Philippe Maystadt

Productivité, où es-tu ?

Philippe Maystadt Ex-président de la BEI

Jusqu’il y a peu, l’amélioration de la productivité – la production par heure de travail – était considérée comme un des principaux facteurs de croissance et donc comme une priorité de la politique économique.

Comme l’écrivait en 2010 le directeur du McKinsey Global Institute :  » It’s all about productivity  » (1). Or, on constate qu’au moment où la croissance du PNB reprend avec plus ou moins de vigueur dans plusieurs parties du monde, la productivité n’augmente plus. Ainsi, en 2015, la productivité était en Allemagne 8 % en dessous de ce qu’elle aurait été si l’amélioration s’était poursuivie au rythme de la première décennie, aux Etats-Unis 9 %, en France 14 %. Ce phénomène inattendu suscite trois axes de réflexion.

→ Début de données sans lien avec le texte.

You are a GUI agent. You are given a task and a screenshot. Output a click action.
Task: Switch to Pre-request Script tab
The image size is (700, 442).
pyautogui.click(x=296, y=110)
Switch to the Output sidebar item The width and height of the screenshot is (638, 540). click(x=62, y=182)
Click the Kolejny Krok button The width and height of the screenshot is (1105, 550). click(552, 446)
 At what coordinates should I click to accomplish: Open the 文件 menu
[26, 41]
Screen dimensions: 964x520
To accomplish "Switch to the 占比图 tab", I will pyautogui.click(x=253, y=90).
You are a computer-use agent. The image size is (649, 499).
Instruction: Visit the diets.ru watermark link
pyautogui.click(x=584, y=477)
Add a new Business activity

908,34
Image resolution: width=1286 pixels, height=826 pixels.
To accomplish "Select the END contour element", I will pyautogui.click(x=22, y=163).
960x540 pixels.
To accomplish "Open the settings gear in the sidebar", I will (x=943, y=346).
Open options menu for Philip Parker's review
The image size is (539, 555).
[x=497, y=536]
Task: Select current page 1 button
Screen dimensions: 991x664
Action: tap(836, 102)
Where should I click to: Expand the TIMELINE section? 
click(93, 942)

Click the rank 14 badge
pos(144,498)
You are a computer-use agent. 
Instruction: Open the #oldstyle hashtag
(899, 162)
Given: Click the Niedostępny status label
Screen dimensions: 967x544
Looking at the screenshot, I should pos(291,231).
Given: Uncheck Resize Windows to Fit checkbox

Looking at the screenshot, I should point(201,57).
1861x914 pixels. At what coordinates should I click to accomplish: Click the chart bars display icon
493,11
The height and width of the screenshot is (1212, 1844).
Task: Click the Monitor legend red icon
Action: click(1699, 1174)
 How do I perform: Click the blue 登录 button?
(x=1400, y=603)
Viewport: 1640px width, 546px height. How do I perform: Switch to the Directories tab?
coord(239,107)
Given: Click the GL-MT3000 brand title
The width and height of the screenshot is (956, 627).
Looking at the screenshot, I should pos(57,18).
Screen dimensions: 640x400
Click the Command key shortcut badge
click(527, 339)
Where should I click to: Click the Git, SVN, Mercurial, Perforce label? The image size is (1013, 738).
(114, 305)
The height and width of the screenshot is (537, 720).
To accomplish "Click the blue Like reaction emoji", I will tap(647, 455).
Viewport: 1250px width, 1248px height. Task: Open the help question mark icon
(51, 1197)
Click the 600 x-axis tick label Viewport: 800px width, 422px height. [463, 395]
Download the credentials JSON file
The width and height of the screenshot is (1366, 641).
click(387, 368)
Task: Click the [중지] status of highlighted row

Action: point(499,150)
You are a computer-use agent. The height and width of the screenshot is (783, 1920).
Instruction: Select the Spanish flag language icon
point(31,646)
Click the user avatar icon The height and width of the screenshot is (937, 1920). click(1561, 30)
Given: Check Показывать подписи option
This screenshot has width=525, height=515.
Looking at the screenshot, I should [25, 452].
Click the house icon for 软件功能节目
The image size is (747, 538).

Le premier, le plus évident : comment l’expliquer ? Des économistes ont relevé diverses causes : la faiblesse de l’investissement de modernisation après la crise économique, le manque de personnel qualifié pour utiliser les équipements les plus modernes, la déliquescence de l’infrastructure économique (en particulier dans les transports), l’excès de réglementation dans certains secteurs… Selon moi, l’explication la plus convaincante tient à la combinaison entre, d’une part, l’automatisation de certains secteurs où l’emploi diminue et où la productivité augmente et, d’autre part, le glissement de l’emploi vers des activités à faible productivité et difficilement automatisables, comme les livraisons à domicile, l’accueil des jeunes enfants, l’entretien des jardins, l’assistance ménagère, les soins à domicile, etc.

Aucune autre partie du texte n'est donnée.